═════ Records for the task ═════

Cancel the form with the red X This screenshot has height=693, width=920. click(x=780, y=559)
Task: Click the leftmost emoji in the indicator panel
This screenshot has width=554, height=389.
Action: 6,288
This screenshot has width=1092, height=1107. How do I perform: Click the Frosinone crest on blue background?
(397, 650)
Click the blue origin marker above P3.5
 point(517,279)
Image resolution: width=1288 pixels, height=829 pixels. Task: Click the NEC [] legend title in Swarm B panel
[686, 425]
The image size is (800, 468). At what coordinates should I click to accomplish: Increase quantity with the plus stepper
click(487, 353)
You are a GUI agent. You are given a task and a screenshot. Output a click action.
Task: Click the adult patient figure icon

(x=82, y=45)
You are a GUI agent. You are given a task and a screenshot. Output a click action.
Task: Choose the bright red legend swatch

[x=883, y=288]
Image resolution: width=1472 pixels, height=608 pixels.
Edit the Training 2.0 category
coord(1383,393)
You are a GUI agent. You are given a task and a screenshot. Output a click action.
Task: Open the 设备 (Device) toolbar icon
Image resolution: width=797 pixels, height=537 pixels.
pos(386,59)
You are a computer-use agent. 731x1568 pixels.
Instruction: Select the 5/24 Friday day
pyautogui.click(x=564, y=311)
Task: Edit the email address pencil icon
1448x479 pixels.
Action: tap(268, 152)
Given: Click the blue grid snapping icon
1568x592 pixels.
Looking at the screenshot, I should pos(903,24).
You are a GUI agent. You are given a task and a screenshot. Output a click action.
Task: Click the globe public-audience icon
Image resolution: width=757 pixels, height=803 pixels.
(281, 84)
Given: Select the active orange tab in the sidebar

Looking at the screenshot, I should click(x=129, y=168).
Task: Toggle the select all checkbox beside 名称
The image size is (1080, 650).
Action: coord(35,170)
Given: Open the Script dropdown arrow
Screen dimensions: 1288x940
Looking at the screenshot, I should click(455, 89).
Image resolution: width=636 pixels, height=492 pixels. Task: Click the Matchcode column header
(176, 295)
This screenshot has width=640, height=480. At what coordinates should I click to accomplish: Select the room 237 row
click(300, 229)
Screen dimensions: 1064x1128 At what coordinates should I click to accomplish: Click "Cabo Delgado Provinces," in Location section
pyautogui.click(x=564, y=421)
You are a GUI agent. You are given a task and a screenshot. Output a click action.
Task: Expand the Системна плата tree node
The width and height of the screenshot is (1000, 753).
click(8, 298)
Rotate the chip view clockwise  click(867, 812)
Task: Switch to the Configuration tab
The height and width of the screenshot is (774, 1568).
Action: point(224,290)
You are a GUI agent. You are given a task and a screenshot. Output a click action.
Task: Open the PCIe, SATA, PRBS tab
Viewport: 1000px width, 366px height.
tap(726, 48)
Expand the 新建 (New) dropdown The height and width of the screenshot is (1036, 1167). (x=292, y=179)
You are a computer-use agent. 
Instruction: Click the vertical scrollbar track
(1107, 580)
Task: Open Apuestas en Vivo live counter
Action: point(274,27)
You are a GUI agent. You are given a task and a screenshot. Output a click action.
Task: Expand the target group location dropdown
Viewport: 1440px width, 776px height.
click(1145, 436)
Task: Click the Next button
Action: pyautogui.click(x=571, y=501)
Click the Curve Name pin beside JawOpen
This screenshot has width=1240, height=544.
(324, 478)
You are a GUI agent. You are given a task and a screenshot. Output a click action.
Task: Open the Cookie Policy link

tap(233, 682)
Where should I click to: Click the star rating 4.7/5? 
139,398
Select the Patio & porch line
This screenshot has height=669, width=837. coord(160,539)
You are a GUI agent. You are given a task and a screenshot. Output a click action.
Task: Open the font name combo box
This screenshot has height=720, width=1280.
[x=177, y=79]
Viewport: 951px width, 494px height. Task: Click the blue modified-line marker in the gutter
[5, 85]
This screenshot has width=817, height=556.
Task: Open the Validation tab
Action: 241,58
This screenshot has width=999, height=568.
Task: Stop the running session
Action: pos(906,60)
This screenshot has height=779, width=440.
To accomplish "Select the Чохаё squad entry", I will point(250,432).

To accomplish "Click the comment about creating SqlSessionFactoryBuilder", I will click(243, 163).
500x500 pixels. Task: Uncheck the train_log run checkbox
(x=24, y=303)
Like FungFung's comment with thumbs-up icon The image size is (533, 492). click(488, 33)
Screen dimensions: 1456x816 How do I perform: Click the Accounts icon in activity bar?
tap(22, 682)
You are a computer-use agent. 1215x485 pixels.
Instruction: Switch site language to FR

═════

Task objective: Wherever the word "Switch" occurs in the data above, copy the line it sits in.

Solved problem:
Task: Switch to the Configuration tab
Instruction: Switch site language to FR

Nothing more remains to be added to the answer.